Growth was also more subdued in Tesco’s businesses in Central Europe after the region was not hit as hard by the coronavirus outbreak. Excluding its chain in Poland, which is in the process of being sold, the division’s total sales rose 3.3% to £968m with like-for-like growth of 3.9%.

Meanwhile, Tesco highlighted that the boost in sales volumes had been counteracted by increased costs related to the challenges of operating during the pandemic. The majority of this came from increased staff costs as it offered paid leave to 26,000 vulnerable workers and hired an extra 47,000 people to meet the increased demand. It also incurred costs in areas such as distribution and in its stores to introduce social distancing measures.

Tesco’s latest estimate for extra charges this year is £840m with these only partially mitigated by UK business rates relief of £532m and additional food sales. Annual retail operating profits are expected to remain at around the same levels as last year, while Tesco Bank is forecast to swing to a loss of between £175-200m from last year’s profit of £193m due to potentially higher bad debts during the recession.

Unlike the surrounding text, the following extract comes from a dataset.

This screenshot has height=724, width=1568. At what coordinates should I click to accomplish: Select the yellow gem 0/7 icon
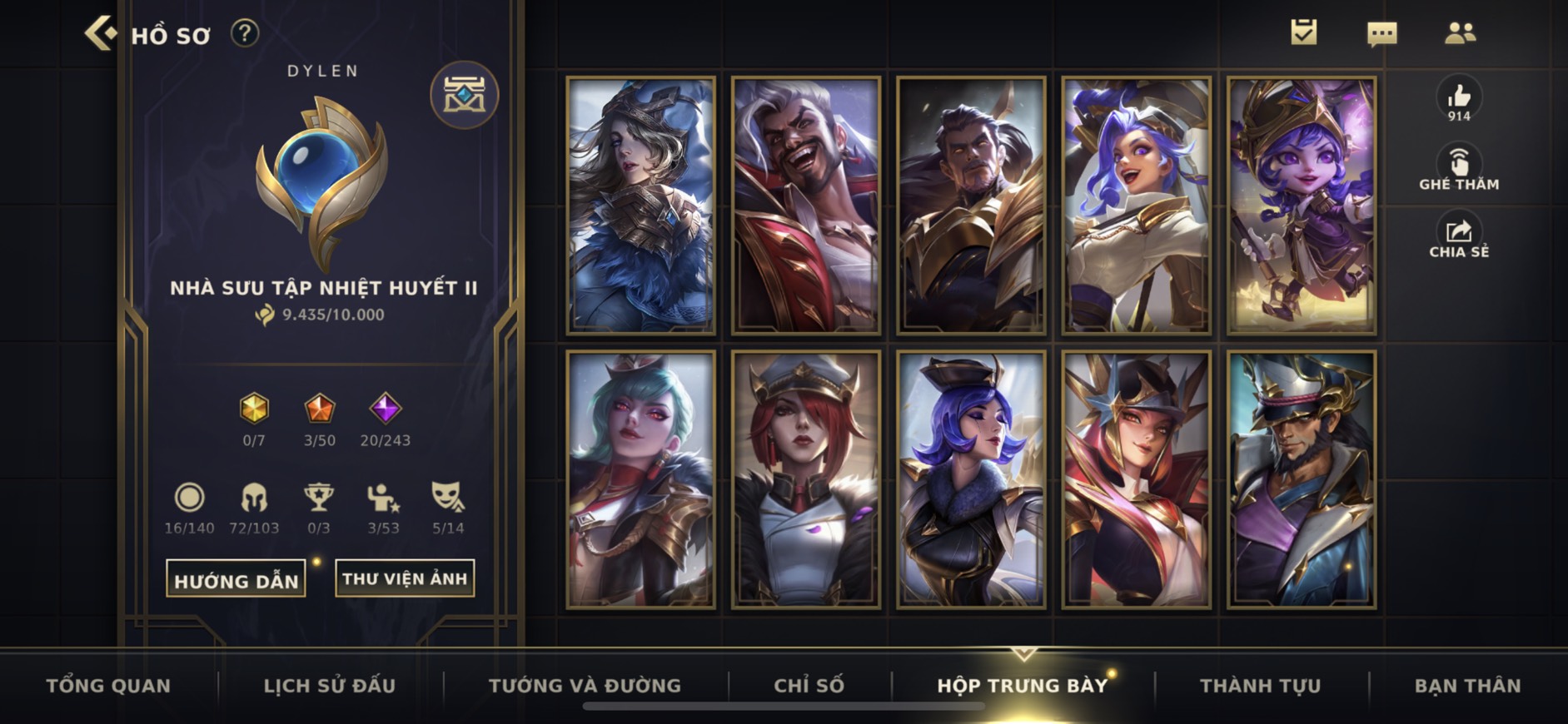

Chief Executive Dave Lewis, who is due to step down at the end of September, said it had been “a very challenging period for everyone”.

He added: “The results clearly show the impact of the pandemic and the unique competitive advantage of the Tesco business model.”

Neil Shah, director of research at Edison Group said that Tesco had “clearly benefited from their revised strategy, helping them restore confidence in the group”.

But he highlighted that Aldi and Lidl were continuing to gain market share and Tesco’s current results might not be replicated when the UK is fully out of lockdown.

NAM Implications:
  • Key for NAMs to compare their Tesco business performance across all of the above metrics…
  • …and optimise resulting strengths.
  • Meanwhile, it becomes obvious that the UK No.1 retailer will no longer allow Aldi and Lidl to grow share at their expense.